Re: [PATCH 1/2] sched_ext: Fix ops.dequeue() semantics

From: Tejun Heo

Date: Sat Feb 14 2026 - 12:56:21 EST

Hello, Andrea.

On Sat, Feb 14, 2026 at 11:16:34AM +0100, Andrea Righi wrote:
> I ran more tests and I don't think we can simply rely on p->scx.sticky_cpu.
>
> In particular, I don't see how to handle this scenario using only
> p->scx.sticky_cpu: a task starts an internal migration, a sched_change
> occurs, and ops.dequeue() gets skipped because p->scx.sticky_cpu >= 0.

Oh, that shouldn't happen, so move_remote_task_to_local_dsq() does the
following:

deactivate_task(src_rq, p, 0);
set_task_cpu(p, cpu_of(dst_rq));
p->scx.sticky_cpu = cpu_of(dst_rq);

raw_spin_rq_unlock(src_rq);
raw_spin_rq_lock(dst_rq);
...
activate_task(dst_rq, p, 0);

It *looks* like something get can get while the locks are switched; however,
the above deactivate_task() does WRITE_ONCE(p->on_rq, TASK_ON_RQ_MIGRATING)
and task_rq_lock() does the following:

for (;;) {
raw_spin_lock_irqsave(&p->pi_lock, rf->flags);
rq = task_rq(p);
raw_spin_rq_lock(rq);
/*
* move_queued_task() task_rq_lock()
*
* ACQUIRE (rq->lock)
* [S] ->on_rq = MIGRATING [L] rq = task_rq()
* WMB (__set_task_cpu()) ACQUIRE (rq->lock);
* [S] ->cpu = new_cpu [L] task_rq()
◇ ◇ ◇ ◇
* EXERCISE TASKS:
(A) Answer these about the sched_ext reply:
(i) Which function does the reply say calls deactivate_task(), set_task_cpu() and then assigns p->scx.sticky_cpu?
(ii) What value does that deactivate_task() call write to p->on_rq?
(iii) In the scenario quoted from Andrea, what condition causes ops.dequeue() to be skipped?
(B) Carry on the sched_ext reply from the point where it stops.

* RECORDED INFORMATION:
◇ ◇ ◇ ◇
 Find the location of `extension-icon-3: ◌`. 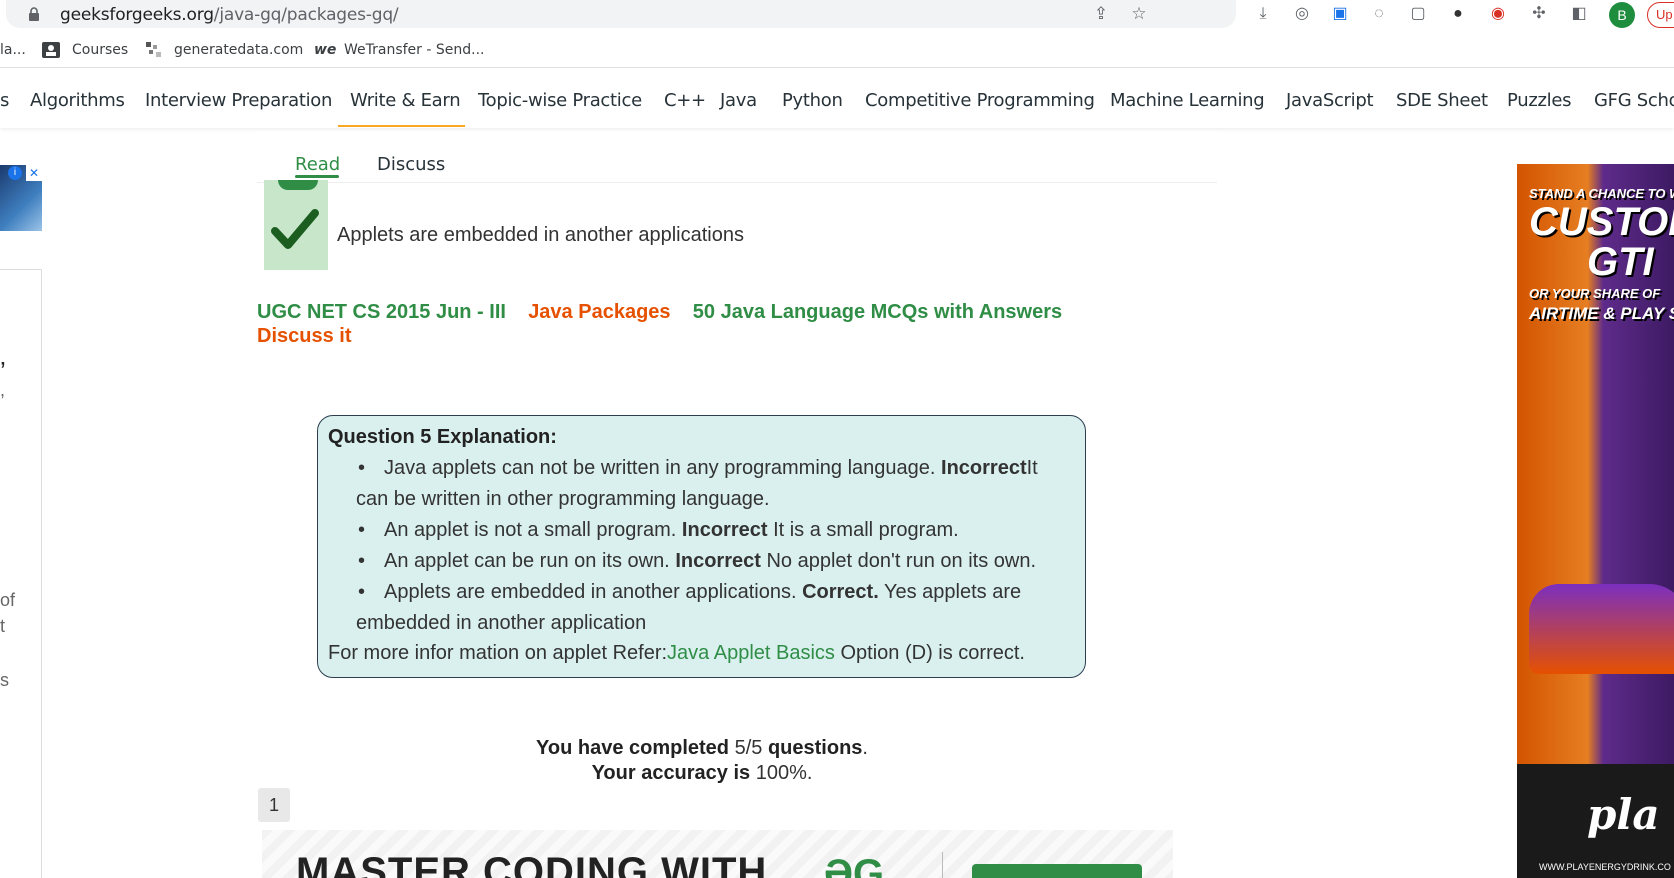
◇ ◇ ◇ ◇
* EXERCISE ANSWERS:
(A)
(i) move_remote_task_to_local_dsq()
(ii) TASK_ON_RQ_MIGRATING
(iii) p->scx.sticky_cpu >= 0

(B)
* [L] ->on_rq
* RELEASE (rq->lock)
*
* If we observe the old CPU in task_rq_lock(), the acquire of
* the old rq->lock will fully serialize against the stores.
*
* If we observe the new CPU in task_rq_lock(), the address
* dependency headed by '[L] rq = task_rq()' and the acquire
* will pair with the WMB to ensure we then also see migrating.
*/
if (likely(rq == task_rq(p) && !task_on_rq_migrating(p))) {
rq_pin_lock(rq, rf);
return rq;
}
raw_spin_rq_unlock(rq);
raw_spin_unlock_irqrestore(&p->pi_lock, rf->flags);

while (unlikely(task_on_rq_migrating(p)))
cpu_relax();
}

ie. TASK_ON_RQ_MIGRATING works like a separate lock that protects the task
while it's switching the RQs, so any operations that use task_rq_lock()
which includes any property changes can't get inbetween.

Thanks.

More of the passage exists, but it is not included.